[[ Provided data open ]]

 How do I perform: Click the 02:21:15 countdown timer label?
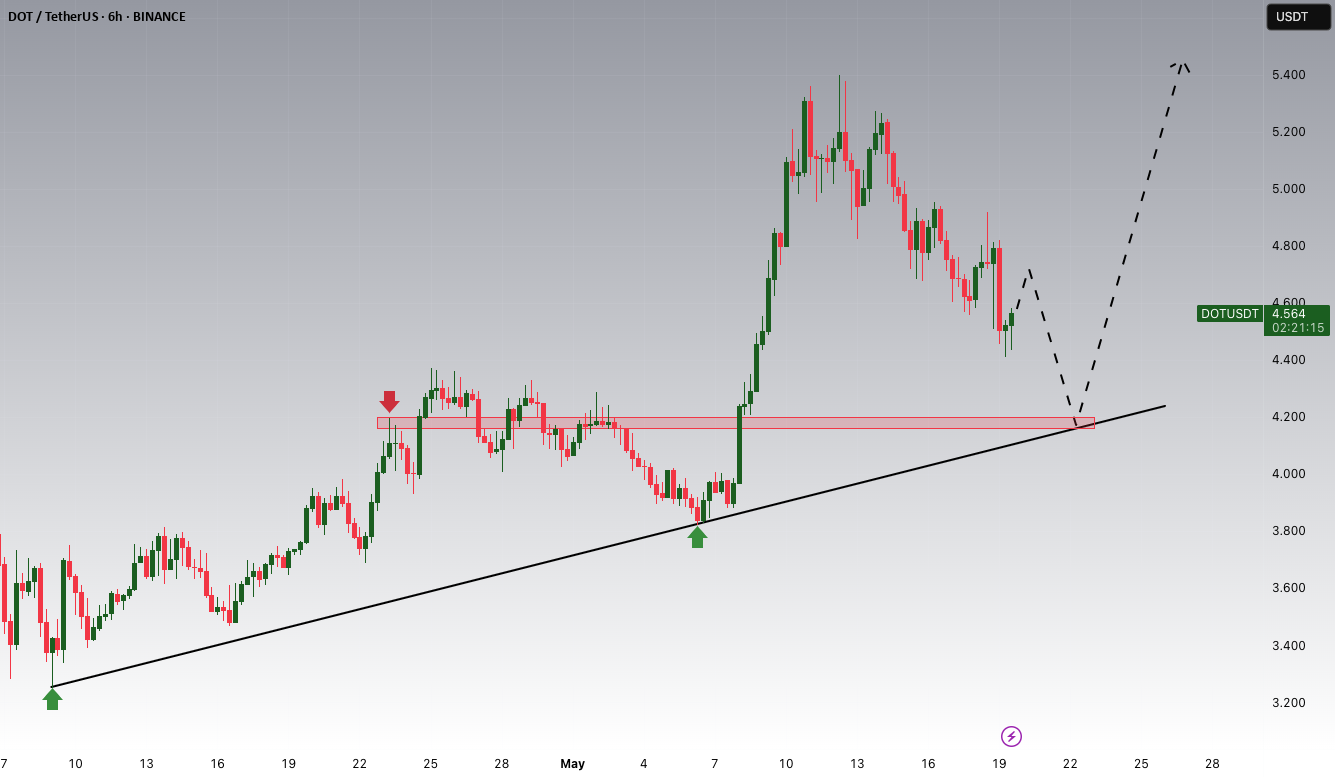[x=1298, y=327]
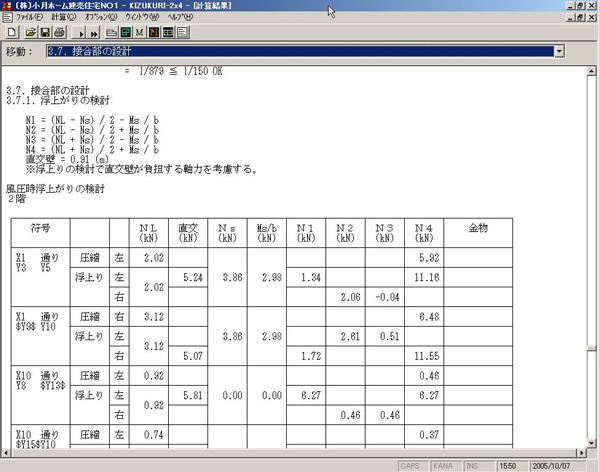Expand the 移動 section dropdown arrow
This screenshot has width=600, height=472.
click(558, 50)
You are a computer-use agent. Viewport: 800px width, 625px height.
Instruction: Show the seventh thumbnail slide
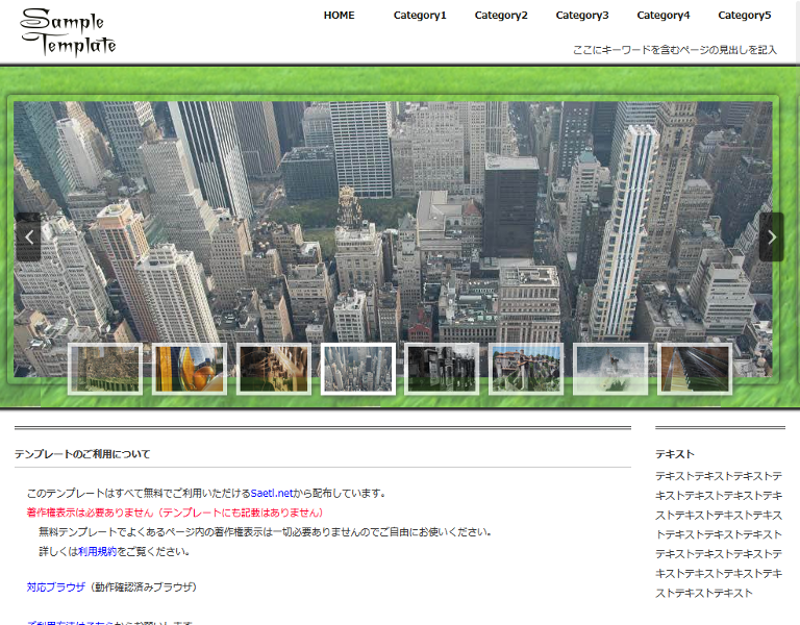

[[ Provided data closed ]]

Work item: Send back every line of the listing exactly. Omit the images.

Written reply:
 How do I perform: Click the 02:21:15 countdown timer label?
[x=1298, y=327]
Expand the 移動 section dropdown arrow
This screenshot has width=600, height=472.
click(558, 50)
You are a computer-use agent. Viewport: 800px width, 625px height.
Instruction: Show the seventh thumbnail slide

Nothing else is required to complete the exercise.